Stable-Baselines-Team / stable-baselines3-contrib

Contrib package for Stable-Baselines3 - Experimental reinforcement learning (RL) code
https://sb3-contrib.readthedocs.io
MIT License
461 stars 169 forks source link

[BUG] action masking does not work with VecEnv and MultiDiscrete action space #74

Open clotodex opened 2 years ago

clotodex commented 2 years ago

Describe the bug I am aware of https://github.com/Stable-Baselines-Team/stable-baselines3-contrib/issues/49#issuecomment-957629253 - but it still does not work. I have investigated the code and this is what I found:

When having more than one environment, each using their own ActionMasker, the masks get collected in batch form, thus splitting the masks across the distributions does not work. This feels to me like a VecEnv bug, however, I followed the advice in the documentation and comments on how to set up the action masker on an env-individual basis.

https://github.com/Stable-Baselines-Team/stable-baselines3-contrib/blob/75b2de139927da26d5871aef9fd839632f73b296/sb3_contrib/common/maskable/distributions.py#L234

My ActionSpace is for example Multidiscrete([5]*72). I am spinning up 128 environments. (Fyi: 5*72 = 360) When investigating the MaskableMultiCategoricalDistribution it actually creates 72 MaskableCategorical distributions, as it should. BUT: the shape of the mask is not (360,) or (1,360) but instead it is (128, 360). This way the masks get split weirdly. and the above-mentioned line as well as the distributions are not built for it AFAIK. When tracking invalid actions taken in my environment, there are a ton instead of the expected 0.

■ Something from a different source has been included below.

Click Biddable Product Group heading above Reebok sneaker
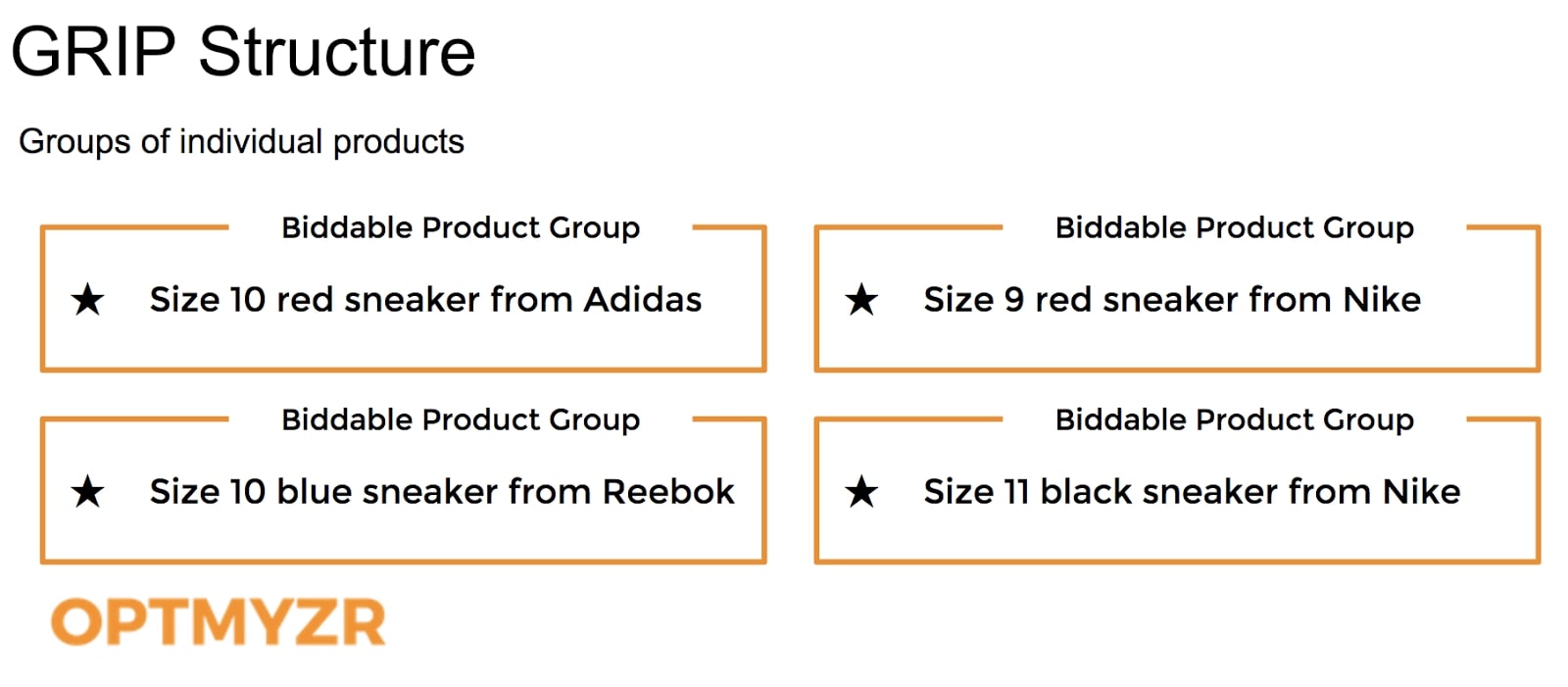Image resolution: width=1568 pixels, height=687 pixels. 461,420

System Info Describe the characteristic of your environment:

Am I doing something wrong or are there further ways I can debug this?

araffin commented 2 years ago

Hello, best is to start with a working example: https://github.com/Stable-Baselines-Team/stable-baselines3-contrib/blob/75b2de139927da26d5871aef9fd839632f73b296/sb3_contrib/common/envs/invalid_actions_env.py#L39

that being said, there might be a bug too. Tagging @kronion and @vwxyzjn as they actually worked with it.

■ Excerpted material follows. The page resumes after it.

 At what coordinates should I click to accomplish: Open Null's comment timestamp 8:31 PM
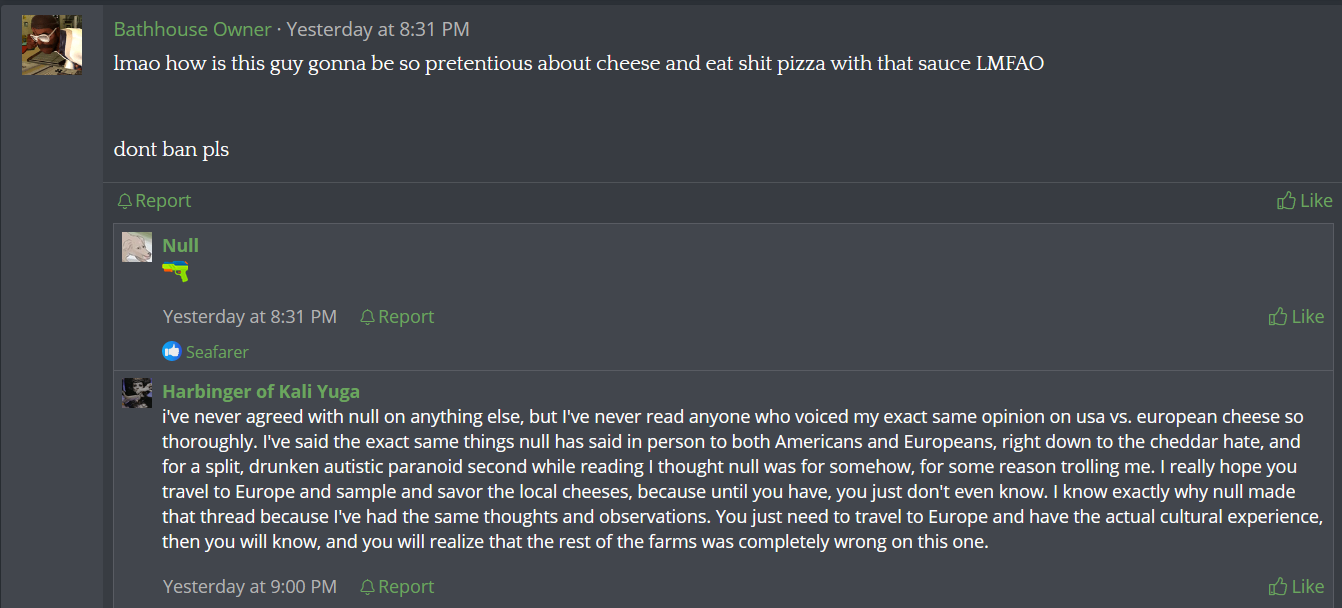[250, 317]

kronion commented 2 years ago

It might be a bug, but it's hard to say from the description. Could you share the code to reproduce? And could you show an example of how the mask is being split weirdly? My initial impression is that the (128, 360) shape is intended because each row corresponds to an env in the vecenv.

araffin commented 2 years ago

BUT: the shape of the mask is not (360,) or (1,360) but instead it is (128, 360)

this actually looks good to me, we need to retrieve one mask per env. Does it produce an error? if so, please provide a minimal example to reproduce the issue and provide the traceback.

(fyi I think that we expect 1D mask from the env even for multi discrete (see https://github.com/Stable-Baselines-Team/stable-baselines3-contrib/issues/80#issuecomment-1159013599), it will be reshaped by the algorithm afterward)